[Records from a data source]

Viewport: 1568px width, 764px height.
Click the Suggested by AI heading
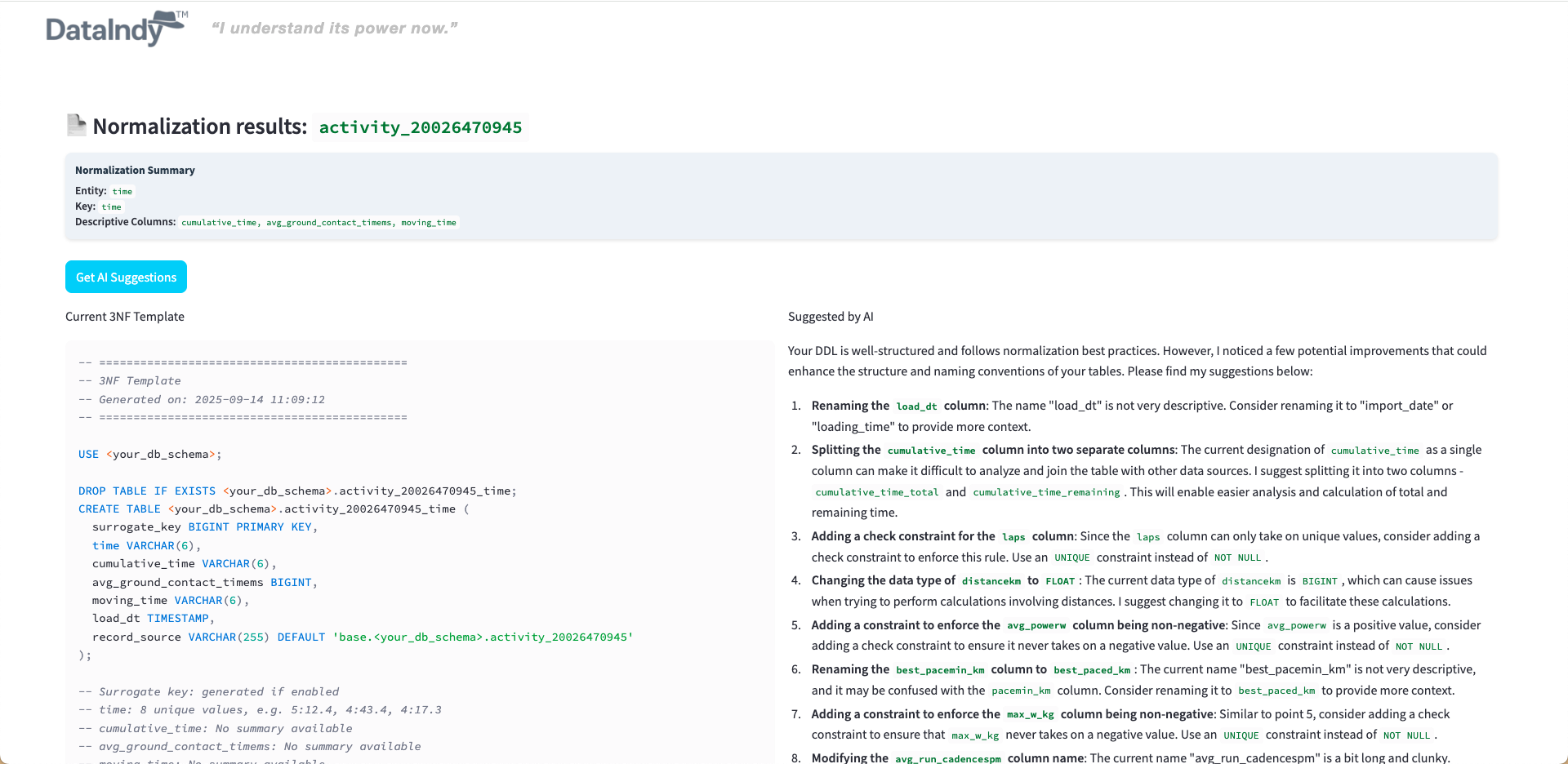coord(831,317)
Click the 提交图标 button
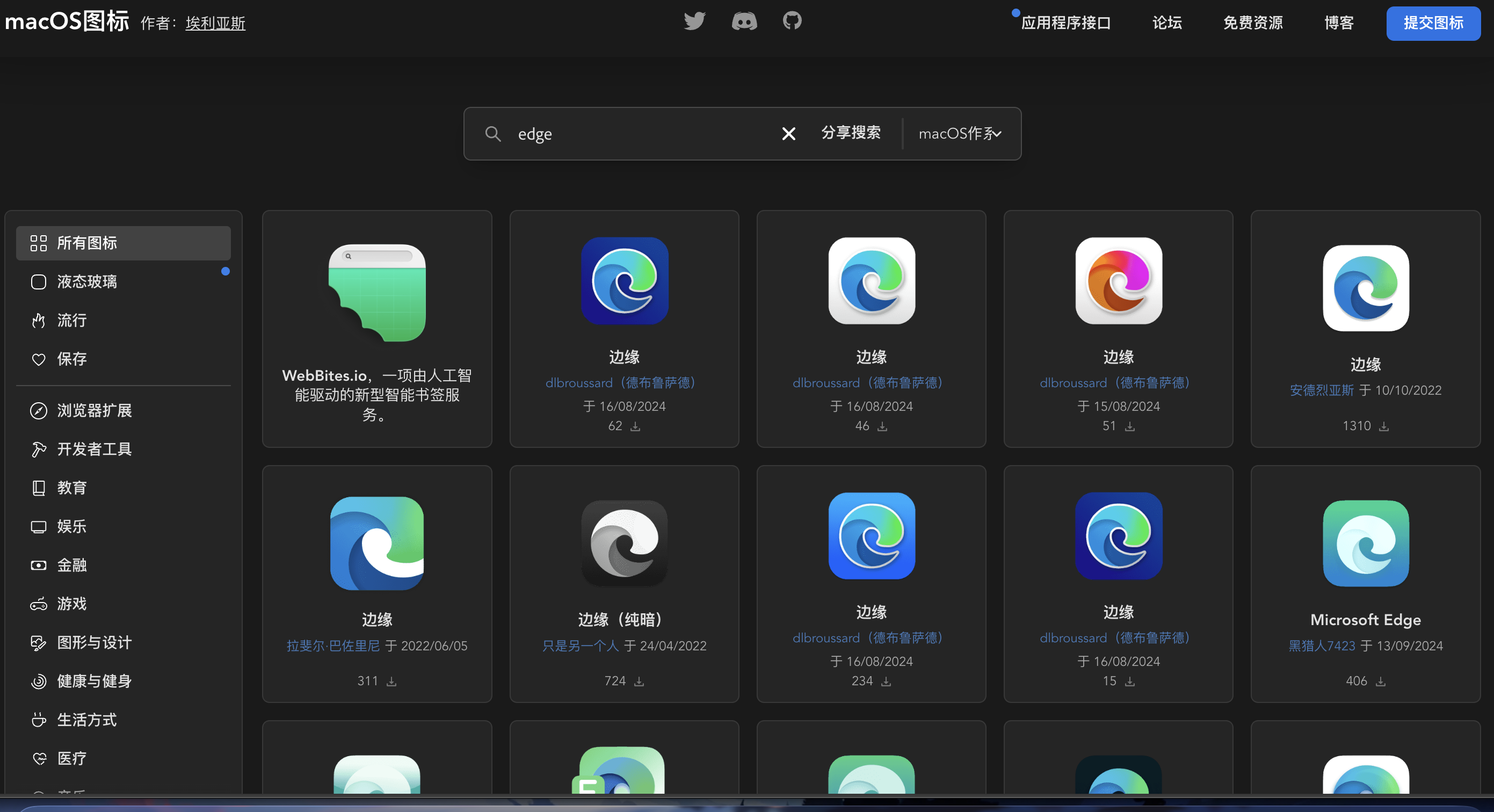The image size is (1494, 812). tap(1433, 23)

Instructions to follow: When copying, output the data exactly and leave out the pictures.

Written solution:
Viewport: 1568px width, 764px height.
Click the Suggested by AI heading
coord(831,317)
Click the 提交图标 button
The image size is (1494, 812). tap(1433, 23)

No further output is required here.